Instructions for the task
Each line of the records below that holds "computer" should be returned.

Data to examine START

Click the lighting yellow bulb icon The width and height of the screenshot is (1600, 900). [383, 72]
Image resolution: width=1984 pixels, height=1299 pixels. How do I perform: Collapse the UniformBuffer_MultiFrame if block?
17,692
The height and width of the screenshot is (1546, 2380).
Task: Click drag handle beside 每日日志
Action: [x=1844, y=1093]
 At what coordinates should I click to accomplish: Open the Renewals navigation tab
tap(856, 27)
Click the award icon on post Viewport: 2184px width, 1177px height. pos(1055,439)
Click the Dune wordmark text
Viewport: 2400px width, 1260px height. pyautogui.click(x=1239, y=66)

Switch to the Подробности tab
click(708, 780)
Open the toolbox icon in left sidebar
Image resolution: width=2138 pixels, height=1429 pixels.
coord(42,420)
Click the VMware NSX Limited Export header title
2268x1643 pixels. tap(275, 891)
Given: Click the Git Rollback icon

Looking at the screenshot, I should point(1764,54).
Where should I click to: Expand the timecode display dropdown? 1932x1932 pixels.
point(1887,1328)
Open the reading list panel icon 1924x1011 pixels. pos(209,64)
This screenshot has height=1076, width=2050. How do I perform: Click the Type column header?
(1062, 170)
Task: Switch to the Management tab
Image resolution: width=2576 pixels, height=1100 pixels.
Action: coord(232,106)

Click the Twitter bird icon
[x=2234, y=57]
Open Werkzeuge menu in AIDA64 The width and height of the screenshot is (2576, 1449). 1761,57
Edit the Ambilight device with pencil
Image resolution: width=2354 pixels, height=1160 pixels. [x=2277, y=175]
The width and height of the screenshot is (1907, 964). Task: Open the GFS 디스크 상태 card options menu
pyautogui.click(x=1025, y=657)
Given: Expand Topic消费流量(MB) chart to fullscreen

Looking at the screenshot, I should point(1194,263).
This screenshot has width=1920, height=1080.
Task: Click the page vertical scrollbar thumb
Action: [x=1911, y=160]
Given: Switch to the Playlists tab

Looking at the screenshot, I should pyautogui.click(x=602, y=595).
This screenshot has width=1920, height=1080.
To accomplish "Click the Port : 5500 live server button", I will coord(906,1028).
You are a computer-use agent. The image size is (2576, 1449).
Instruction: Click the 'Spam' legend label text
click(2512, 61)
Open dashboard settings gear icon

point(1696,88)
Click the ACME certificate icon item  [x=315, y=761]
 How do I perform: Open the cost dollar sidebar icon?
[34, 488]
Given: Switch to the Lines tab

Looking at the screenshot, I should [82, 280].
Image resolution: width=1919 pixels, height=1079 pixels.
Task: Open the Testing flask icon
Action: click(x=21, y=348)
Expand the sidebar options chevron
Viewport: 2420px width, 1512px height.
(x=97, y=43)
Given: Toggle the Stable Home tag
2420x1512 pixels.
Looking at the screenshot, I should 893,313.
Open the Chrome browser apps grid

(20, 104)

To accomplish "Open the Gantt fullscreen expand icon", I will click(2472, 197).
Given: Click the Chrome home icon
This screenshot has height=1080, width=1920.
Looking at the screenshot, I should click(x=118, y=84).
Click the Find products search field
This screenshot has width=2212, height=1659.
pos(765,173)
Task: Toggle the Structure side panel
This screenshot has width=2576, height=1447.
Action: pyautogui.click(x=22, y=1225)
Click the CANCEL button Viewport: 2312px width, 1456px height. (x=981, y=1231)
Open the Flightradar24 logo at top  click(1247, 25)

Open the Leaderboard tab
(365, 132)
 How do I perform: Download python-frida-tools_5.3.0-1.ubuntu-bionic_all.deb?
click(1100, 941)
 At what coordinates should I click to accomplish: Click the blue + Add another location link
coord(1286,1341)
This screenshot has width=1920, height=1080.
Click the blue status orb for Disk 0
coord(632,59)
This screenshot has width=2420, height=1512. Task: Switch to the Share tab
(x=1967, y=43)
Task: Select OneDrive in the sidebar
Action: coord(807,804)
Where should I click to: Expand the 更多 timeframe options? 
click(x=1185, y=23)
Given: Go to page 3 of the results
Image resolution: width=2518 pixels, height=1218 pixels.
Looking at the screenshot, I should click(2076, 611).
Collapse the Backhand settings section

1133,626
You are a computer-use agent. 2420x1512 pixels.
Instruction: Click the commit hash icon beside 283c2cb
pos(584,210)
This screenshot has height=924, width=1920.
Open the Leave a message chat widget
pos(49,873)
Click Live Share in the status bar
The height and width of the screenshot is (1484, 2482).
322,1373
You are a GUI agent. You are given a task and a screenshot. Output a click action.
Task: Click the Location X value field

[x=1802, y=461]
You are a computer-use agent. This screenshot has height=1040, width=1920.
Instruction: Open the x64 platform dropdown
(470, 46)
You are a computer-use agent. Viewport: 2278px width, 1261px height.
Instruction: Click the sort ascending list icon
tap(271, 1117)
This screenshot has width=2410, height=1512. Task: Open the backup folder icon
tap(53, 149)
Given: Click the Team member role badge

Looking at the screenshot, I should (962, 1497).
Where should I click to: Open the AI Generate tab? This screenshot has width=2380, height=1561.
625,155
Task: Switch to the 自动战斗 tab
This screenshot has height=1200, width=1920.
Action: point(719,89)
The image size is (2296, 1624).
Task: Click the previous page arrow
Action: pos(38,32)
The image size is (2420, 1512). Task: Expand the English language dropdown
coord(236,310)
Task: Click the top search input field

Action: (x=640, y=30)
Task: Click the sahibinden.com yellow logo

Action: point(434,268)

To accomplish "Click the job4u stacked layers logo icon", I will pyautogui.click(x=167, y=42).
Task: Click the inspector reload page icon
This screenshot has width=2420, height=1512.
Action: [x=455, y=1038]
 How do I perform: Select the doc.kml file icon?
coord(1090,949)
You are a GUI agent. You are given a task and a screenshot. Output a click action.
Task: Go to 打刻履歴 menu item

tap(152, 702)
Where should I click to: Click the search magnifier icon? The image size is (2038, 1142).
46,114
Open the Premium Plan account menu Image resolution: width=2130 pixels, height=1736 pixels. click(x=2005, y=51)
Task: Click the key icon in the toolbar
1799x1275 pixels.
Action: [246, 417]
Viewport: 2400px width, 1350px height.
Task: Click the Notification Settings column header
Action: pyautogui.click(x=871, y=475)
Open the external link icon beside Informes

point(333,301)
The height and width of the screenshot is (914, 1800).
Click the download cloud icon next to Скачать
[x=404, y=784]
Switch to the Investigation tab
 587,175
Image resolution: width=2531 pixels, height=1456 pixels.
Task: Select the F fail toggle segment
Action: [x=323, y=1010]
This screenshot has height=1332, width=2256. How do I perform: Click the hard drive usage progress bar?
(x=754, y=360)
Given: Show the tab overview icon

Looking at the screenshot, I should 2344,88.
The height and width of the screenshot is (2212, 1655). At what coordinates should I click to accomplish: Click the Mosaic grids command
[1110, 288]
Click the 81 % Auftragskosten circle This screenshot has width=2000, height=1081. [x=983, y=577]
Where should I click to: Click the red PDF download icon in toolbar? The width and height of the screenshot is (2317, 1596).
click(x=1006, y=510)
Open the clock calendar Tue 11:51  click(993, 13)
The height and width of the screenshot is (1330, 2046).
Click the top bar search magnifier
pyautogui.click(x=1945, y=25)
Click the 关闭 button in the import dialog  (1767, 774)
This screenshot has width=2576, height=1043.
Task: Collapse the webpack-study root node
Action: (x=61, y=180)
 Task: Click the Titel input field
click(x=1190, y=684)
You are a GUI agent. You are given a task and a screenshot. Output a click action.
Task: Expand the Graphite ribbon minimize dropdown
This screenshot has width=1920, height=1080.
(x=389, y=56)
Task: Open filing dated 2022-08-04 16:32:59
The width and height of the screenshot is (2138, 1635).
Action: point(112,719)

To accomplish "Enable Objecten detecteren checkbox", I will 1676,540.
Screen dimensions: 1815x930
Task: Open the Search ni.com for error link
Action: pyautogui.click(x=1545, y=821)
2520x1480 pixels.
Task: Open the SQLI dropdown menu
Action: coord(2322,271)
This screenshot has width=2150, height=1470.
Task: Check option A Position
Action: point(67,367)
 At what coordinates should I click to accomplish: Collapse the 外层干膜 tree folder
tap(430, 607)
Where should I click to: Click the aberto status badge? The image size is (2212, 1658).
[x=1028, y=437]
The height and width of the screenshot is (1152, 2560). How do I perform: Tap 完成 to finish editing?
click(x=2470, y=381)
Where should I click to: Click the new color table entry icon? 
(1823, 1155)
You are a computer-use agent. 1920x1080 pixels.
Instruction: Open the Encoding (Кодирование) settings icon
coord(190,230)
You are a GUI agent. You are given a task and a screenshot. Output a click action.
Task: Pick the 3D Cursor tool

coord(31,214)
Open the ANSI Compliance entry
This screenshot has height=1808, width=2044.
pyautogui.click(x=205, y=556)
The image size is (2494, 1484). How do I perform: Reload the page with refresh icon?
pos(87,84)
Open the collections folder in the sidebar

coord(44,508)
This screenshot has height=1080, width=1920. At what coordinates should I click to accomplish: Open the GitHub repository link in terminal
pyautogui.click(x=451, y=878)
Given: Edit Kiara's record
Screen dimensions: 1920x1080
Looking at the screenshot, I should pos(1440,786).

Data to examine END

Expected answer
You are a computer-use agent. The image size is (2576, 1449).
You are a computer-use agent. 2420x1512 pixels.
You are a computer-use agent. This screenshot has height=1040, width=1920.
You are a computer-use agent. Viewport: 2278px width, 1261px height.
You are a computer-use agent. 1920x1080 pixels.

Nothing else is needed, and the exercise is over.